The United Nations said it will commence airlifting food to famine-stricken Somalia on Tuesday.

According to the Executive Director of the U.N. World Food Program Josette Sheeran, this will represent the first food aid mission to Somalia since the U.N. declared two weeks ago that two regions of the East African country are in the throes of a famine.

At an emergency U.N. meeting in Rome, Somalia’s Foreign Minister Mohamed Ibrahim said that more than 3.5 million people in his country are at risk of starving to death.

The tragedy is further complicated by the presence of Islamist insurgents like Al-Shabab who control much of Somalia and who have banned foreign aid groups, including the U.N., from their areas. It is in areas they control where the famine is apparently at its worst.

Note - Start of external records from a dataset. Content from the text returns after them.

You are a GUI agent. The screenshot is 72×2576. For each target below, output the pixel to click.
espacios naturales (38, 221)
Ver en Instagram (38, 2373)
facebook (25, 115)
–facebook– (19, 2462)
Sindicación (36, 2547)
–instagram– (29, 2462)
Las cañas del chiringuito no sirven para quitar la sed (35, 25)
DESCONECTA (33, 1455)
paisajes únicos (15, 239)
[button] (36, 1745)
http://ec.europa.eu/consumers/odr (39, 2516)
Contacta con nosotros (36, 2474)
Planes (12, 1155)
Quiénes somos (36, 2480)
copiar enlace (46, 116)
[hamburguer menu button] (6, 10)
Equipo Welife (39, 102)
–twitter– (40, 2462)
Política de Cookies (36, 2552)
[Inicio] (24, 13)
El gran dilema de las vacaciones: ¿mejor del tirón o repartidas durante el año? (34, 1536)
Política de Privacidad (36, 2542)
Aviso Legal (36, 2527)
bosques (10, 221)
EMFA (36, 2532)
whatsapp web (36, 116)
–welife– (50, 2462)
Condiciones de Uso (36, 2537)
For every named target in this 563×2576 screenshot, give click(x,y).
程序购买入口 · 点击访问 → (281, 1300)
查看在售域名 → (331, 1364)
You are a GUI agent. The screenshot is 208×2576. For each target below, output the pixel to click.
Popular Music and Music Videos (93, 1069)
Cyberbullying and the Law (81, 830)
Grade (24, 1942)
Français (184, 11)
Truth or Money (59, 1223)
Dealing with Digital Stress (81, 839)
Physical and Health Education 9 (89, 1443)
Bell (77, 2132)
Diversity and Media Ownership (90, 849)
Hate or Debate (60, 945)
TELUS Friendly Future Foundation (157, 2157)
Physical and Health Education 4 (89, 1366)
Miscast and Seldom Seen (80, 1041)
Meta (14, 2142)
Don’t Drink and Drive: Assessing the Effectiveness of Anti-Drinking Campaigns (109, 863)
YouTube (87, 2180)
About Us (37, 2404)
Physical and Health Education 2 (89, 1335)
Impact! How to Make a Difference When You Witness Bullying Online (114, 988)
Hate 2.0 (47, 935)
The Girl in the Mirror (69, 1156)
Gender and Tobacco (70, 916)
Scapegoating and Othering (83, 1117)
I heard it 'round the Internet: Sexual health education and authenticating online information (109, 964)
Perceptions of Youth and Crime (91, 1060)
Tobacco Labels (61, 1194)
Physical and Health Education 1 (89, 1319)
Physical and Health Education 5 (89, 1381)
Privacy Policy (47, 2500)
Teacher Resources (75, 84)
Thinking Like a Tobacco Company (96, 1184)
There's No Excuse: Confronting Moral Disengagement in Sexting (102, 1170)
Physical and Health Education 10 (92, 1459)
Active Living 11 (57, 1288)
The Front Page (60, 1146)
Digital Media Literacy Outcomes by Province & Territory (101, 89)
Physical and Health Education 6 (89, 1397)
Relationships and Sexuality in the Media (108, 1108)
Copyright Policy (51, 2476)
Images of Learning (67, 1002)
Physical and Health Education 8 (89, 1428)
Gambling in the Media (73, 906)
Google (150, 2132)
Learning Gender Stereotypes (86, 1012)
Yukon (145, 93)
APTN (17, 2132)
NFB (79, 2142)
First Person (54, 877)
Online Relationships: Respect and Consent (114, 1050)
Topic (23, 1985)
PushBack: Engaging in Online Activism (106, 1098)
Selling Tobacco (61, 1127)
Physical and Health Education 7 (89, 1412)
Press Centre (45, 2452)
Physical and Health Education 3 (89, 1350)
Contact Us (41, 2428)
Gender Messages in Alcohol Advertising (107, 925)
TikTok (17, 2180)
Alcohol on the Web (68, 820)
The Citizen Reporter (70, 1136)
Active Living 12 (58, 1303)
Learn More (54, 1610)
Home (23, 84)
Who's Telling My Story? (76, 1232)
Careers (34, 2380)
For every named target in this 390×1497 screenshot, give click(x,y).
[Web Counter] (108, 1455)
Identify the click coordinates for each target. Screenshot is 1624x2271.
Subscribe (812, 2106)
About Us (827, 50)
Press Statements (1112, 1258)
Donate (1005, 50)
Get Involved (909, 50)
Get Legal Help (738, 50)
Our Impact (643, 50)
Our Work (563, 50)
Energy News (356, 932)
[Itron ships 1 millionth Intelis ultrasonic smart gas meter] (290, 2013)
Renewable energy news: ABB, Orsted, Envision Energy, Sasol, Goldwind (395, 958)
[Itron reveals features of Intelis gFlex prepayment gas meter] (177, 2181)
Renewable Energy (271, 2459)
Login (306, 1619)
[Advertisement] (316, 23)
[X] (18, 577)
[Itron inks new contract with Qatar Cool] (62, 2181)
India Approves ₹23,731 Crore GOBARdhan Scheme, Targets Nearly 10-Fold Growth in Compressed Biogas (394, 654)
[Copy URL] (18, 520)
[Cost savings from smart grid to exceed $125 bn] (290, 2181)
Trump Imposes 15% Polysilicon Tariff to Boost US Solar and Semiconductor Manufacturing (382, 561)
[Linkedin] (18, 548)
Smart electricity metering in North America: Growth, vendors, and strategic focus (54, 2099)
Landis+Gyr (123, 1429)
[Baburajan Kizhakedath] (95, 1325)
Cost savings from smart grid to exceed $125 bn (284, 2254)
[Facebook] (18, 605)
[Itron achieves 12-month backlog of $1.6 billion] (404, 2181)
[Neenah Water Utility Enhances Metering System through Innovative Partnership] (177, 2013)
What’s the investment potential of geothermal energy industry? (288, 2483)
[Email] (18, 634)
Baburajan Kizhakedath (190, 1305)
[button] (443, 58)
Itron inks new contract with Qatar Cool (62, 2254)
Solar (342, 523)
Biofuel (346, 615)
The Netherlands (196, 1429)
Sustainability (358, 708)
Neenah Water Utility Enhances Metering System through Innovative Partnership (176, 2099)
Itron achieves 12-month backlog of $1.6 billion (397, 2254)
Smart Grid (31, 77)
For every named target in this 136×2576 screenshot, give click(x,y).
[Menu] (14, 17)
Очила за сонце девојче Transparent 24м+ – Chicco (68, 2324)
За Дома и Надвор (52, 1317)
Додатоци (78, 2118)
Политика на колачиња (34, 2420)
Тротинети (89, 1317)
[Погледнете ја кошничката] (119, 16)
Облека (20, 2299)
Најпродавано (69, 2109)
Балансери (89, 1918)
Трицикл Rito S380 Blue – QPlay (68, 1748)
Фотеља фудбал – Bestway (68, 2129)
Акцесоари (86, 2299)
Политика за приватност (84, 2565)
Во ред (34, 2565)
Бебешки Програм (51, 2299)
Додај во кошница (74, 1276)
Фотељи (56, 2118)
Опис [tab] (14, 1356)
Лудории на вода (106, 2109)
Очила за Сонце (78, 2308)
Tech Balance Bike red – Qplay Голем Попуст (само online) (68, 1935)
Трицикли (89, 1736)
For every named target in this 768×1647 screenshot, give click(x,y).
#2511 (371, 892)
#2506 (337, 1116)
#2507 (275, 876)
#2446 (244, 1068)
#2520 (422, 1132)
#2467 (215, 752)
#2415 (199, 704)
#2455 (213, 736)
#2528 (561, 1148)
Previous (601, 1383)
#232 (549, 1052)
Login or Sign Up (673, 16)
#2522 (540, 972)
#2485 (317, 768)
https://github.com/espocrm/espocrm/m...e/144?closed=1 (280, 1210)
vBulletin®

Sheeran explained that food supplies will be airlifted to the capitol Mogadishu, which is partially controlled by a fragile interim government – that is, in turn, supported by an African Union peacekeeping force.

Sheeran also attended the Rome meeting after having toured through refugee camps in Kenya, which have seen a huge influx of Somalis fleeing starvation in their homeland.

"What we saw is children who are arriving so weak that many of them are in stage four malnutrition and have little chance - less than 40 percent chance - of making it," she told media.

"This is about saving lives now. It's not about politics, it's not about anything but humanity standing together to save lives."

Earlier, the French Agriculture Minister Bruno Le Maire said the world had "failed to ensure food security".

"If we don't take the necessary measures, famine will be the scandal of this century,” Le Maire told Agence France Presse.

However, John O’Shea the director of the charity Goal, John O'Shea, told the BBC that the U.N.'s response to Somalia woes has made the food crisis even worse.

"We wouldn't have four million Somalis starving if they sent in U.N. peacekeepers," he told the BBC's Focus on Africa.